Today’s traditional SOC looks like a pyramid: a large base of entry-level analysts manually sifting through alerts with a smaller senior tier handling investigation and response. The agentic model flips that into a diamond. The routine entry-level work is handled by AI agents. Analysts move up to become threat engineers — experts who manage, tailor, and validate the agents they support. Each SOC analyst essentially becomes an SOC manager of their own team of automated analysts.

Enabling these agentic workflows requires a platform built on a world-class data foundation that is deeply infused with security expertise. Elastic Security is the heart of the agentic SOC because we approach security as a data problem that requires elite defensive DNA. To understand the power of this shift, consider the data problem. The legacy SOC is like a researcher in a massive library who spends 90% of their day just searching for the right book.

The Elastic agentic SOC is the Iron Man suit that scans every book in that library instantly. It identifies the threat and equips the analyst to stop it before it even reaches the door. The human provides the intent and judgment, while the platform provides the machine speed, sensors, and automated response systems.

While others are security companies trying to retrofit data onto their platforms, Elastic was born for data and evolved by world-class security experts to solve the scale and complexity of modern threats.

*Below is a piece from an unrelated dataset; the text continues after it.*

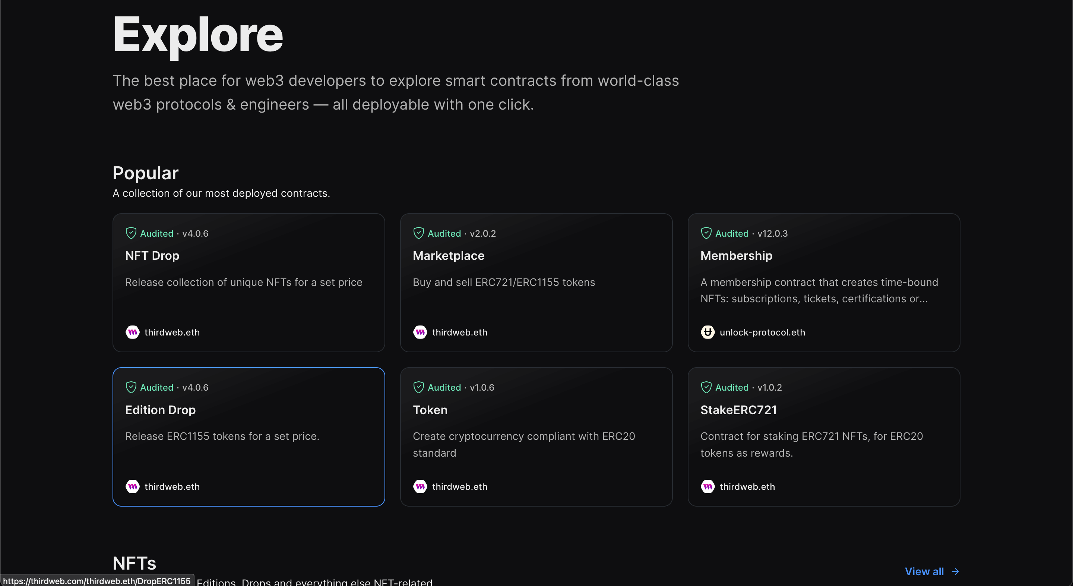
Task: Open the Membership contract card
Action: (x=824, y=282)
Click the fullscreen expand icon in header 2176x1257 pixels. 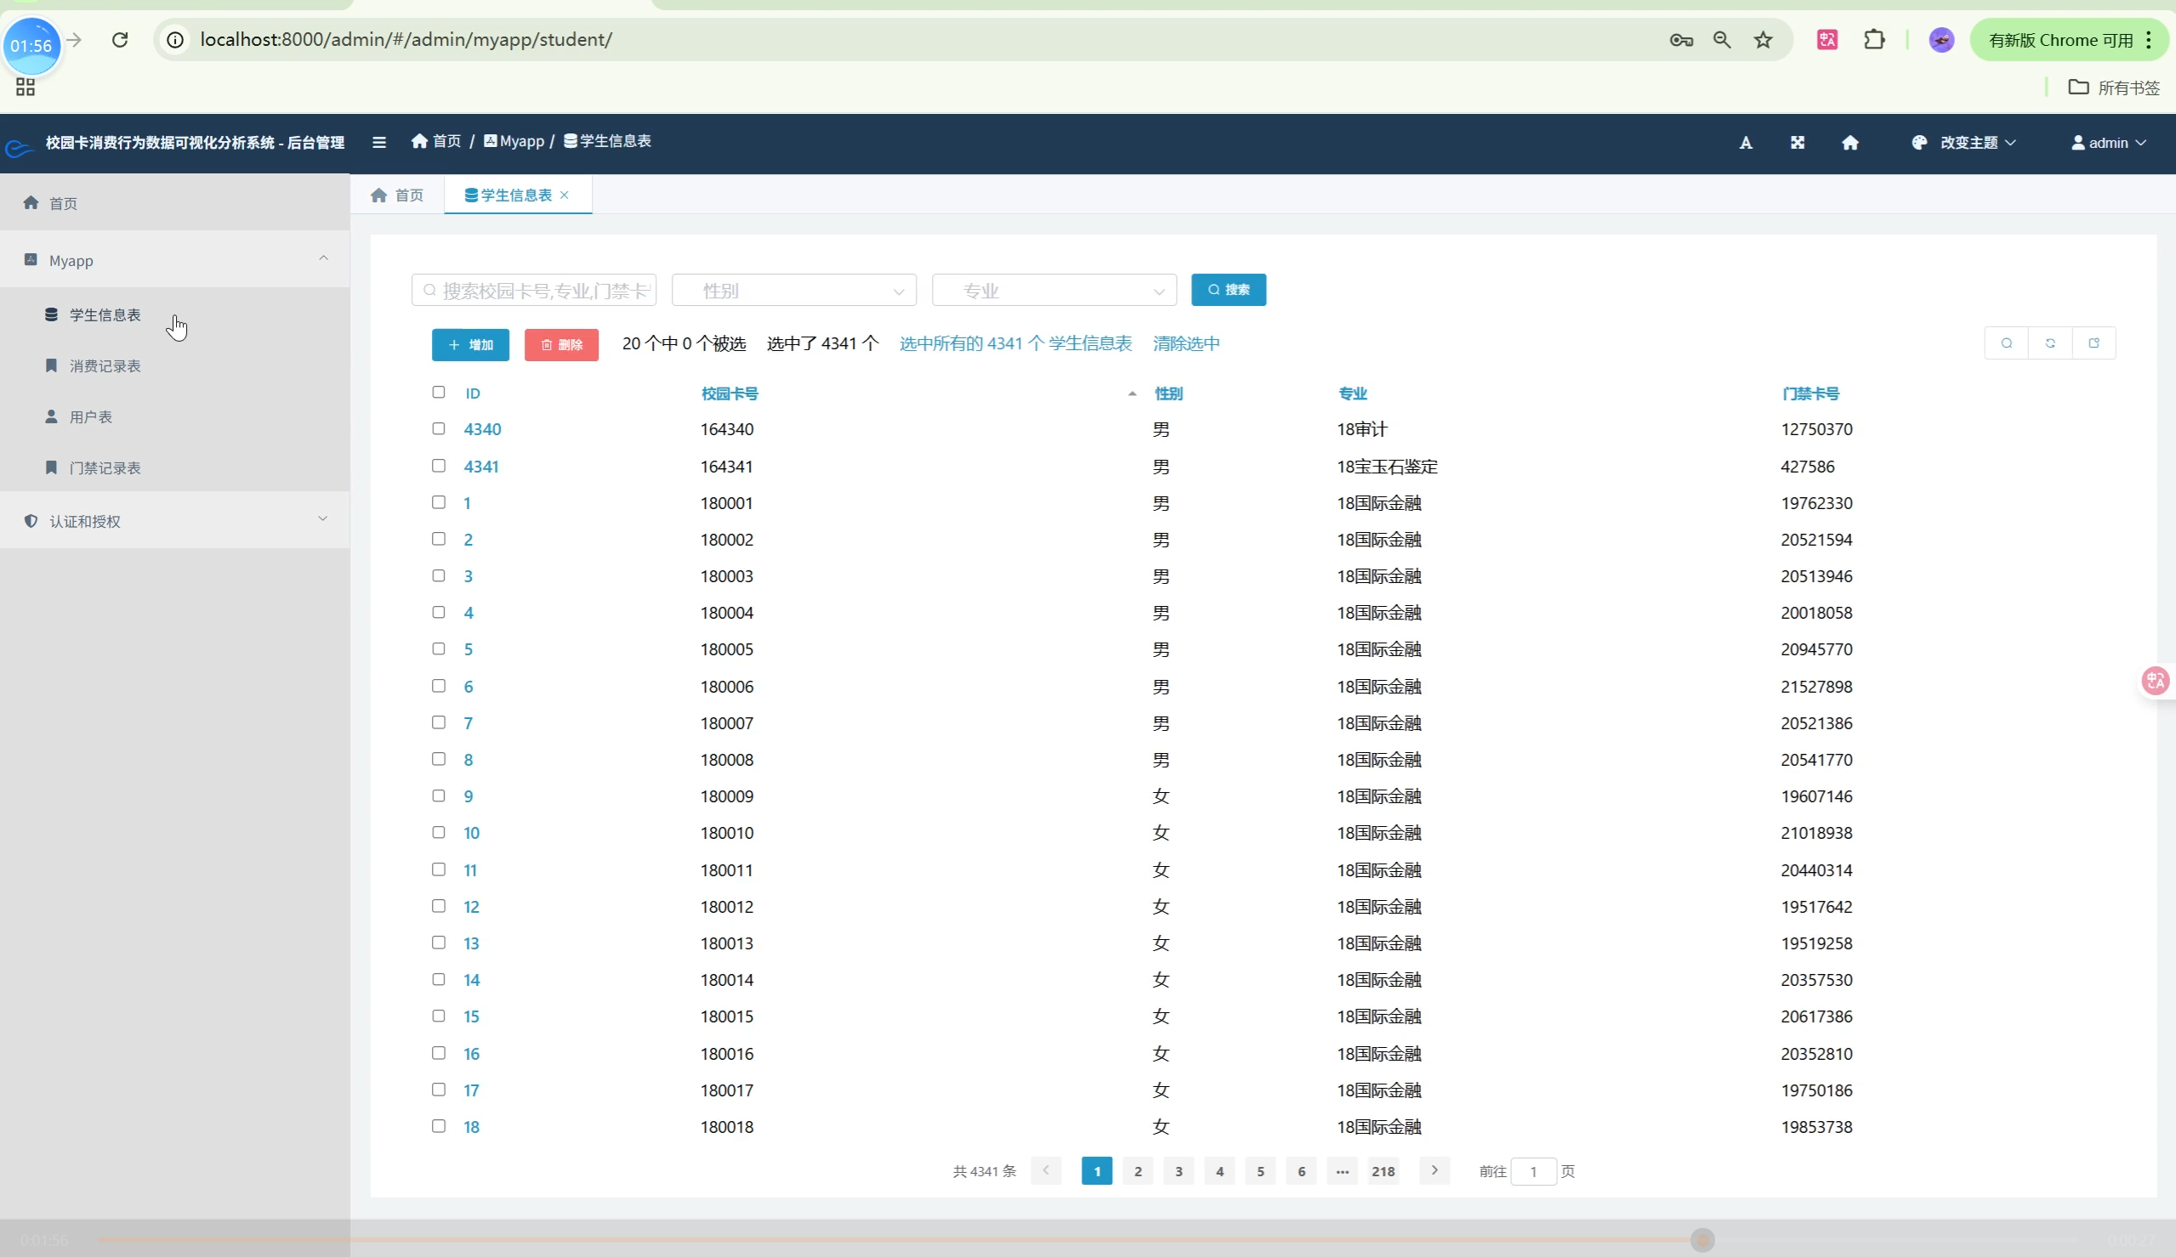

• Background agency (the silent partner): AI should fit into existing workflows, not detract from them. For example, during a supply chain attack, Elastic agents do not wait for a prompt. They have already pulled the process tree, cross-referenced threat intelligence, and mapped the OODA loop. By the time you get a Slack message, the Observe and Orient phases are finished.

• Precision prevention and agentic response: Because attackers move in seconds, we prioritize automated response powered by agentic workflows. Prevention is the fastest possible response. Elastic Defend provides world-class included prevention, while our agentic workflows trigger automated remediation to stop damage and loss to the organization instantly.

• Model sovereignty: You choose the brain of your SOC. Whether you want to use frontier models like GPT-4o or fully disconnected local models for air-gapped missions, Elastic supports it. You adopt AI at your pace and your risk, not the vendor's.

• Searchable scale: Only Elastic offers federated data mesh technology. With searchable snapshots, you can keep petabytes of data on low-cost object storage and get answers in seconds. The questions go to the data, which reduces transfer fees and maintains data boundaries.

These pillars directly support the need for machine speed in a landscape where minutes matter. Modern attacks execute so quickly that if your average response time is 30 to 40 minutes, the attacker has already won.

The agentic future requires a platform that handles the full OODA loop. You must prevent malicious activity before it executes, then use AI agents embedded in workflows to detect and respond by surfacing context automatically and triggering automated remediation. We must stop damage to the organization by compressing the time from detection to remediation to seconds.

The direction is clear: The security vendors worth partnering with are those building toward agentic operations with data as the foundation and security as the mission. The shift to agentic operations is not a roadmap feature. It is a requirement for survival in a landscape where the attackers never sleep.